■ **WHAT THE TASK REQUIRES**
Lay out every line of the data below as a Markdown table with two columns, "Entry" for the row number and "Content" for the line. Skip blank lines and leave the pictures out.

◇ ◇ ◇ ◇ ◇ ◇ ◇

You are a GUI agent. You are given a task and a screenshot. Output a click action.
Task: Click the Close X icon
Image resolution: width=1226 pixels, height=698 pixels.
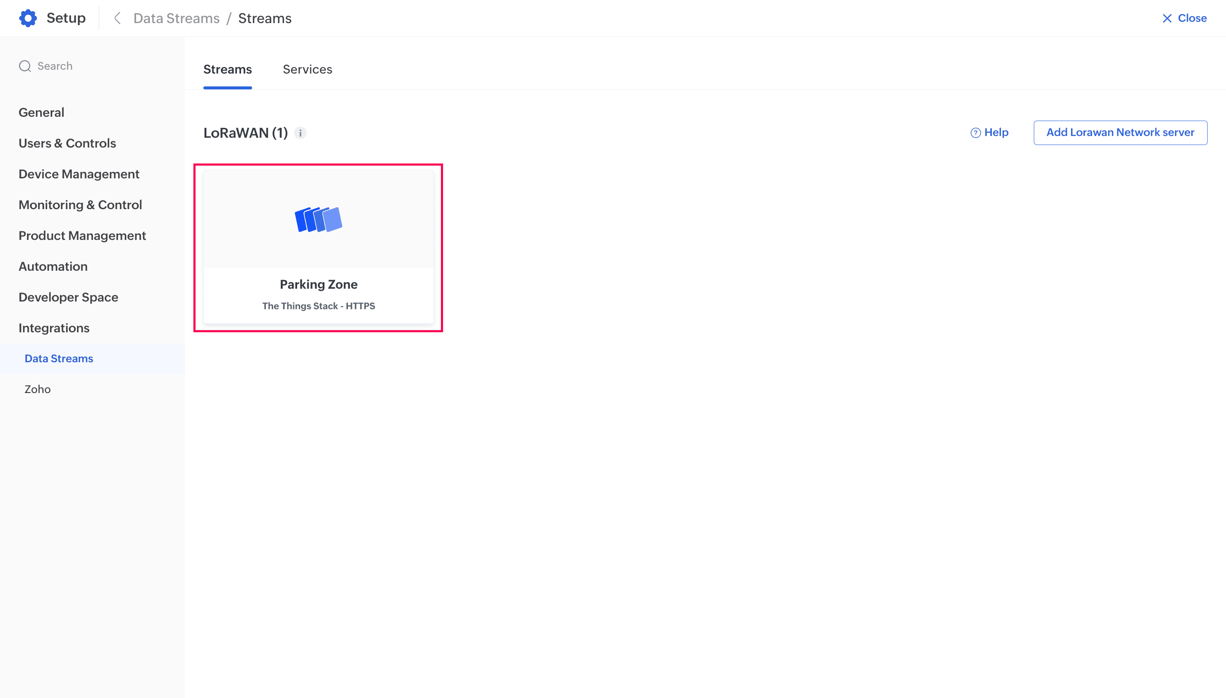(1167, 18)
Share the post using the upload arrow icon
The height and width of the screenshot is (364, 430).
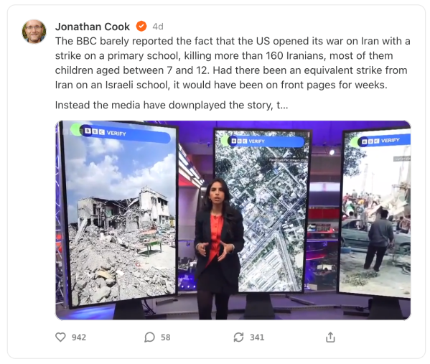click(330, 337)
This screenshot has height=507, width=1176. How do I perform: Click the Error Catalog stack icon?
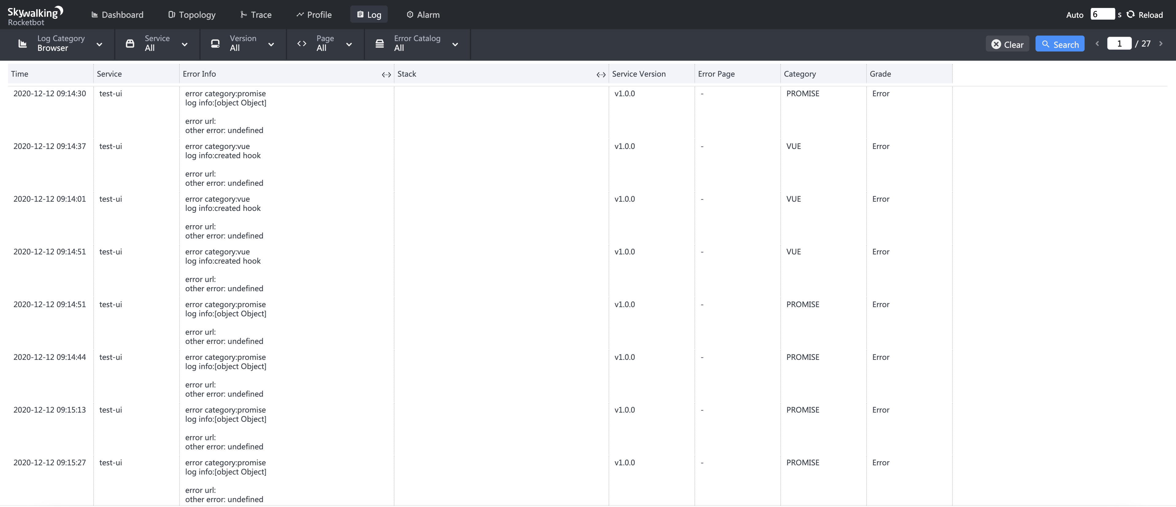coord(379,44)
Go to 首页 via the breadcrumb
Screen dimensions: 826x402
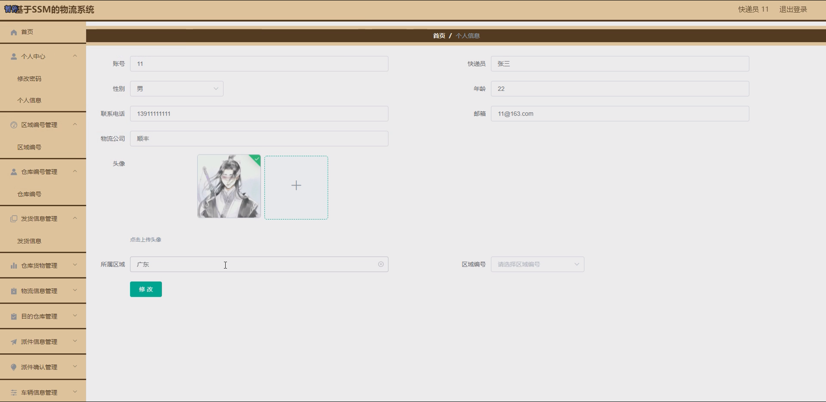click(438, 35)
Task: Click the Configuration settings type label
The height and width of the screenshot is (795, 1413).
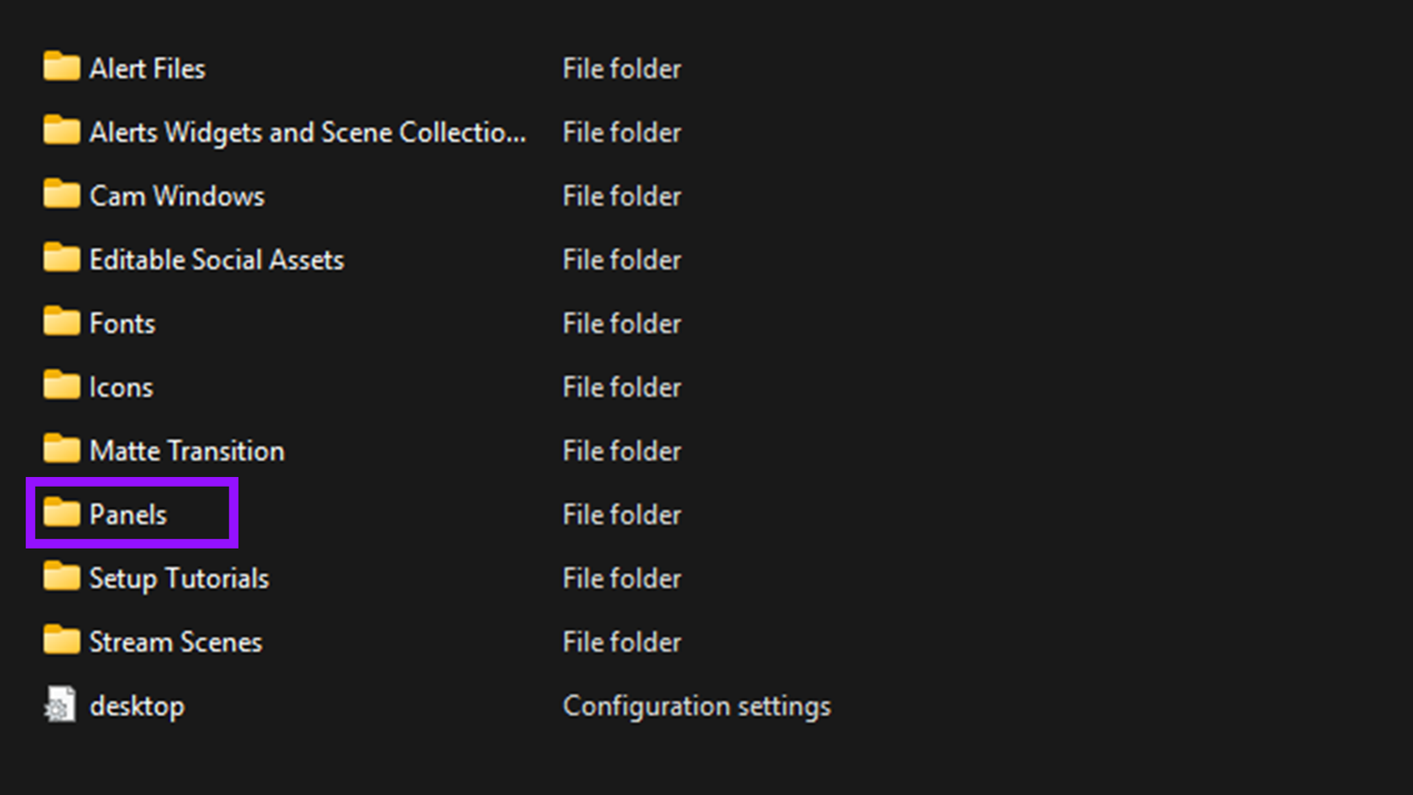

◇ ◇ ◇ ◇ ◇ ◇ ◇

■ **RESULT OF THIS TASK**
| Entry | Content |
|---|---|
| 1 | You are a GUI agent. You are given a task and a screenshot. Output a click action. |
| 2 | Task: Click the Close X icon |
| 3 | Image resolution: width=1226 pixels, height=698 pixels. |
| 4 | (1167, 18) |
| 5 | Share the post using the upload arrow icon |
| 6 | The height and width of the screenshot is (364, 430). |
| 7 | click(330, 337) |
| 8 | This screenshot has height=507, width=1176. How do I perform: Click the Error Catalog stack icon? |
| 9 | coord(379,44) |
| 10 | Go to 首页 via the breadcrumb |
| 11 | Screen dimensions: 826x402 |
| 12 | click(438, 35) |
| 13 | Task: Click the Configuration settings type label |
| 14 | The height and width of the screenshot is (795, 1413). |